Les audiences font partie de l'ADPF 635, également dénommé "ADPF das Favelas". Cette action en justice a été lancée par le "Mouvement des favelas" en partenariat avec le Défenseur public de l'État de Rio de Janeiro et un certain nombre d'organisations de la société civile, également chargées d'obtenir la suspension prononcée par la Cour suprême1 des activités policières dans les favelas et les quartiers marginalisés de l'État de Rio de Janeiro pendant le confinement décrété à cause de la pandémie de COVID-19. À ce jour, le gouvernement de l'État et la police de Rio de Janeiro n'ont pas respecté la suspension à plusieurs reprises. Ce non respect accentue le schéma continu de violence et de racisme dans la mise en œuvre de la sécurité publique de l’État. Faute de respecter la suspension convenue, les défenseur-ses des droits humains risquent toujours d’être brutalisés par la police ; compte tenu de la nature de leur travail, de leur importance et de leur visibilité au sein de leur communauté, ils font les frais de la violence policière généralisée.

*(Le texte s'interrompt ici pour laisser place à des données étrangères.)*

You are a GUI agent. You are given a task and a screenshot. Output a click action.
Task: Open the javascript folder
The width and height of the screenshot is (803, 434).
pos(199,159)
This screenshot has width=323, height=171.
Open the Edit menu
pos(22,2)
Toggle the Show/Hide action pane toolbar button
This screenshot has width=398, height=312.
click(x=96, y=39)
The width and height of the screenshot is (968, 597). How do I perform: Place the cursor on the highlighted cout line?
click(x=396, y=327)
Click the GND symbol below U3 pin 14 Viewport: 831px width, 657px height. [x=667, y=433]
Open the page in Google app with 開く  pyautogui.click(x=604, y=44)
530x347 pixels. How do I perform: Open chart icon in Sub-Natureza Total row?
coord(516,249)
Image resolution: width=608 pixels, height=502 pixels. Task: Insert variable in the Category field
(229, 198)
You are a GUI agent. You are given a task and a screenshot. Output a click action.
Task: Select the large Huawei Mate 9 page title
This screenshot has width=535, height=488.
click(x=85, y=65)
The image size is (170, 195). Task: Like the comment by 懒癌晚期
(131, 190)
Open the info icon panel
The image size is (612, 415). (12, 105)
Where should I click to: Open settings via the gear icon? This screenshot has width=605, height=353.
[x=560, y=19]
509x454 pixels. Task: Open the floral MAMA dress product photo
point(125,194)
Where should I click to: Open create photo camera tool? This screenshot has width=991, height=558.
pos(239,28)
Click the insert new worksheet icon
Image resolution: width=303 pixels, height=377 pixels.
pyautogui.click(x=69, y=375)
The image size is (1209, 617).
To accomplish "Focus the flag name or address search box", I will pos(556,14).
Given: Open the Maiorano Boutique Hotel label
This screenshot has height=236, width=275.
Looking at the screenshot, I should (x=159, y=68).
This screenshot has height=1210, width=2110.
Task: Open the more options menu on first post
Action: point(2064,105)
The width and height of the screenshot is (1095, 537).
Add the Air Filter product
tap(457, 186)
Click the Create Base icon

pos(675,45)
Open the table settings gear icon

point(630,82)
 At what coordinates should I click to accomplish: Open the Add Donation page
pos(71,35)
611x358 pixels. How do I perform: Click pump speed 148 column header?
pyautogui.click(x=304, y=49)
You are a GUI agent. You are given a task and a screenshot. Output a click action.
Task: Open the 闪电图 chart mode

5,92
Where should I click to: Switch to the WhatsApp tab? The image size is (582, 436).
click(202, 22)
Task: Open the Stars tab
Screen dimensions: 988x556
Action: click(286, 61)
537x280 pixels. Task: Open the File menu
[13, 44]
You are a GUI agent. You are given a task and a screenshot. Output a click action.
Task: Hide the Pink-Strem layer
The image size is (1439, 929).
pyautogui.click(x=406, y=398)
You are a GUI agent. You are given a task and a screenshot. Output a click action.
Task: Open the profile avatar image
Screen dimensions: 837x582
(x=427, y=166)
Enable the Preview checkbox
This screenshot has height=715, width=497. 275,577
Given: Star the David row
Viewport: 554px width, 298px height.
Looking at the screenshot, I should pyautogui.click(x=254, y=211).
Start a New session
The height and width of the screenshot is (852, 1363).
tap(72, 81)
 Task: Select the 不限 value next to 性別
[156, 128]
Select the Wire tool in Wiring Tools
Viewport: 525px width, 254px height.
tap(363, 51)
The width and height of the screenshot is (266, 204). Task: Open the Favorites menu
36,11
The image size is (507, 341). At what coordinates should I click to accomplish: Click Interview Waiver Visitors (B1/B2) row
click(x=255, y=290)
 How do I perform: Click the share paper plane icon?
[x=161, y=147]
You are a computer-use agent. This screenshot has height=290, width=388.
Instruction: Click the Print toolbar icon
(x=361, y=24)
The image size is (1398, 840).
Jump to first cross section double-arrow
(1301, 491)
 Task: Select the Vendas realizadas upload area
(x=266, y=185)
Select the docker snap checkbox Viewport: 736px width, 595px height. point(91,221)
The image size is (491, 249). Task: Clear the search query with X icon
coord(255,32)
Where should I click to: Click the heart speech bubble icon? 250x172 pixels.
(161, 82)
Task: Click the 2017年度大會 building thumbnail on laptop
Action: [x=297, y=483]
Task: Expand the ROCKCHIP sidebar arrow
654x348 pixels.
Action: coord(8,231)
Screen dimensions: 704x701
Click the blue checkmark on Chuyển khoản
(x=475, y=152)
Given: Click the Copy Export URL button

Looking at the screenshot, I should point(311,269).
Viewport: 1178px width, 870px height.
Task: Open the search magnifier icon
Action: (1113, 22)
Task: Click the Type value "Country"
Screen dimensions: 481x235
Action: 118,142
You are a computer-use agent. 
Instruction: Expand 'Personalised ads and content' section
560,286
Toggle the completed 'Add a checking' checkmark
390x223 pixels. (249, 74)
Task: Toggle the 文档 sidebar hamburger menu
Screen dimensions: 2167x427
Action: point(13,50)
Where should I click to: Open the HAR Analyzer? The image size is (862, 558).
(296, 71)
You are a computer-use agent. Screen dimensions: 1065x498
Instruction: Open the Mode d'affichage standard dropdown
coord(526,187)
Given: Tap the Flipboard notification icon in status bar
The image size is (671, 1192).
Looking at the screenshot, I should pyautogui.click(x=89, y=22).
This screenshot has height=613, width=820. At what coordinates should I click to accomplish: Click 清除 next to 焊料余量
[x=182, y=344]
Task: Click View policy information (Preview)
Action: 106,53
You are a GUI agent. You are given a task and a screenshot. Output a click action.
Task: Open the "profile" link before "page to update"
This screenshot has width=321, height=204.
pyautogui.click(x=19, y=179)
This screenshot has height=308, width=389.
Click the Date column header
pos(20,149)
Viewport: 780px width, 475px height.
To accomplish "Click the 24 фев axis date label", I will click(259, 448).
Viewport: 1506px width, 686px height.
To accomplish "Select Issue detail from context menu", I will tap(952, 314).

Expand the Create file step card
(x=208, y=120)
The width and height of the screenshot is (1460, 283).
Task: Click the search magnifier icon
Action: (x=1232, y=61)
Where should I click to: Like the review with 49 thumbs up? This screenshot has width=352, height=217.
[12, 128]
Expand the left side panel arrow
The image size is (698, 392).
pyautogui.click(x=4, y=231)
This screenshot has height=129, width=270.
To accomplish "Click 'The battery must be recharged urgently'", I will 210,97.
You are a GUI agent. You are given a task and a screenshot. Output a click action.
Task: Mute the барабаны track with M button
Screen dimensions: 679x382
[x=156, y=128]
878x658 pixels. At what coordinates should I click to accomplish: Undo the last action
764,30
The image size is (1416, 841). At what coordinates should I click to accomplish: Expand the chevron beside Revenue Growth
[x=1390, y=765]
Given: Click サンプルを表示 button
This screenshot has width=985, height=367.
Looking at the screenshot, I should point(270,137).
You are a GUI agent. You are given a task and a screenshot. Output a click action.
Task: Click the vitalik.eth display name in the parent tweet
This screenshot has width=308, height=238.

Front Line Defenders souligne l'importance de la responsabilité de la police et du droit des défenseur-ses des droits humains de surveiller et de dénoncer les violations des droits humains commises par la police à Rio de Janeiro. Front Line Defenders appelle les autorités brésiliennes à condamner la brutalité policière dans les favelas et les communautés marginalisées, et à garantir la mise en œuvre effective des mesures énoncées dans la décision sur l'ADPF 635. Front Line Defenders réitère sa condamnation des violences policières au Brésil et de l'impact disproportionné du profilage racial et des politiques discriminatoires sur les membres du mouvement noir et les défenseur-ses des droits humains dans le pays.
1. En 2020, le «Mouvement des favelas» de Rio de Janeiro, en partenariat avec le Défenseur public de l’État de Rio de Janeiro et un certain nombre d’organisations de la société civile, a porté une affaire relative à ces violences devant le Tribunal fédéral suprême (STF). Il appelait à une «action judiciaire de contrôle constitutionnel», communément appelée «ADPF des favelas», pour reconnaître et remédier aux graves violations de la politique de sécurité publique par l'État de Rio de Janeiro sur les populations noires et pauvres des favelas et les quartiers pauvres pendant les opérations de police. Le «Mouvement des favelas» a obtenu la suspension des activités policières dans les favelas et les quartiers pauvres dans l'État de Rio de Janeiro pendant le confinement dû à la pandémie de COVID-19. Bien que cette décision de la Cour suprême représente une victoire pour la société civile, dans les faits les mesures judiciaires de l'ADPF doivent encore être mises en œuvre ; le gouvernement de Rio de Janeiro ne les a pas respectées à plusieurs reprises. En l’absence d’une telle mise en œuvre, compte tenu de la nature de leur travail, les défenseur-ses des droits humains sont très exposés au risque de violences policières ; leur importance et leur visibilité dans les quartiers signifient qu'ils sont susceptibles de supporter le poids de cette violence généralisée.